Skim through the material. While the table of contents can give you an overall idea of what is included within a style book, flipping through the pages can provide significant insight into the material discussed between a style guide’s covers. When I first bought my AP Stylebook, I flipped through about half of its pages—just looking for the types of things that AP style differentiates between. Now, when I am unsure of which word to use, or how to structure a statement, I might think to myself: “I noticed that the style guide talked about time zones, it most likely has a rule about daylight saving time, too. I’ll check the index.” I don’t have to know everything that is inside a style guide, but knowing the types of things that are covered helps me to use my stylebook effectively. The more you use your style guide, the easier it will be to navigate the material inside.
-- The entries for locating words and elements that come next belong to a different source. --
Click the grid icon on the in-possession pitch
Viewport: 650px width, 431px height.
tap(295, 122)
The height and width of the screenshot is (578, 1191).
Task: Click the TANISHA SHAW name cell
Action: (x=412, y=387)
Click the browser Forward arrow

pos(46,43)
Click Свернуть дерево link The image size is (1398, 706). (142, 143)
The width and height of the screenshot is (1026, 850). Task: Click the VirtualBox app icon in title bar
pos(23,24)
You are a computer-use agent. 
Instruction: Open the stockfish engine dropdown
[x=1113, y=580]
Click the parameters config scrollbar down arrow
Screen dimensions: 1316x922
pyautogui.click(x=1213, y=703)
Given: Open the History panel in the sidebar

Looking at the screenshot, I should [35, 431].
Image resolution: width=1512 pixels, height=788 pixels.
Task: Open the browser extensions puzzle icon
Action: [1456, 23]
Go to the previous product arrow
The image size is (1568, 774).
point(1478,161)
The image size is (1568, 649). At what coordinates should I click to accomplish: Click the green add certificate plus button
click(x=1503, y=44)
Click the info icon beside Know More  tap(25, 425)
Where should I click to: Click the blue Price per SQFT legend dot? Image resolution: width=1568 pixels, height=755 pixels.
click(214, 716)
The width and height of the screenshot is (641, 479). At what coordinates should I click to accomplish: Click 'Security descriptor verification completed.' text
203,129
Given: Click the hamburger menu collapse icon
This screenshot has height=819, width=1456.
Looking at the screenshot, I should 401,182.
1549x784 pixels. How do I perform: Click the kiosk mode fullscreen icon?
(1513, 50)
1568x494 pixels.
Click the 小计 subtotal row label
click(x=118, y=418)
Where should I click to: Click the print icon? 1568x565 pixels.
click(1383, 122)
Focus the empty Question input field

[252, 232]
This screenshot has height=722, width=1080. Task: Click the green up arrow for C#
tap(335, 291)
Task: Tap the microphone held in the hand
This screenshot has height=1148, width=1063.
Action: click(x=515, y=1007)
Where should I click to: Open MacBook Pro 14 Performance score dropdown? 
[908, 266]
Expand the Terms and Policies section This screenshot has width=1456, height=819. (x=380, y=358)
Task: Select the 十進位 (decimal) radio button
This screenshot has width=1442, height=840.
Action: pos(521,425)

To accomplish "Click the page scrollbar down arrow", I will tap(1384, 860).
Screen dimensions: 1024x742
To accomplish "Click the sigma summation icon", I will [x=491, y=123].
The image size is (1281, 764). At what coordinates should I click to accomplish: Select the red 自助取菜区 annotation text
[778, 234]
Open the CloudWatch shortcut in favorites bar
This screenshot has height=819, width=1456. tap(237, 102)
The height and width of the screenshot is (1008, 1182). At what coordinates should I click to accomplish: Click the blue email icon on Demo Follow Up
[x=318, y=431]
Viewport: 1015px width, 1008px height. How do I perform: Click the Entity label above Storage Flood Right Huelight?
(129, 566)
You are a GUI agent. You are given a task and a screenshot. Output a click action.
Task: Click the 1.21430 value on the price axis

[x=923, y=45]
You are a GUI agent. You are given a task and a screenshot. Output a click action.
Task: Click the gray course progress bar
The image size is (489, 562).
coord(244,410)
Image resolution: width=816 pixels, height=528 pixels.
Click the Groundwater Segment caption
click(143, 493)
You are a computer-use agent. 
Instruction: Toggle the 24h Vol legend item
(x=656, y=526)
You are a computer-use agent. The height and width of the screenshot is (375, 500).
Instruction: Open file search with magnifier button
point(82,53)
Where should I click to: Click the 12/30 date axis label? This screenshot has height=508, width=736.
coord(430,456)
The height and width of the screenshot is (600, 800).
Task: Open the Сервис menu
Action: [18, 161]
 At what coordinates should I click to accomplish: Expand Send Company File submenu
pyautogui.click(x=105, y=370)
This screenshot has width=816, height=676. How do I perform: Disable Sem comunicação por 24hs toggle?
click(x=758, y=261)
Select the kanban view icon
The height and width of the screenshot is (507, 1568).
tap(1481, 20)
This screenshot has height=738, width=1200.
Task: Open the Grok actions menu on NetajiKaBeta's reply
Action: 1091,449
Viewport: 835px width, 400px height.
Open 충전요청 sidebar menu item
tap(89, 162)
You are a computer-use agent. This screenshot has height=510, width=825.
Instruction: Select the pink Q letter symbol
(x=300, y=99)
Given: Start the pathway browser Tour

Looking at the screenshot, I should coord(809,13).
Read the examples. Examples are included in style guides for a reason. They are available so that users have a sample from which to model their own work. For example, when I first learned how to cite sources in MLA format, it was not helpful for me to read a lengthy paragraph describing how to cite a particular source. Instead, I learned this material by examining sample citations, and modeling my work off the examples presented in the style guide.
Don’t be afraid to take notes. Just like a well-used novel, a style guide is not expected to look brand-new. It is okay to highlight sections that seem important, or add extra examples in the margins. Personally, I use Post-it tabs to mark the sections to which I often find myself referring. I may not remember the exact page in my AP stylebook that discusses the difference between “people” and “persons,” but I can easily spot the neon orange tab that marks its place.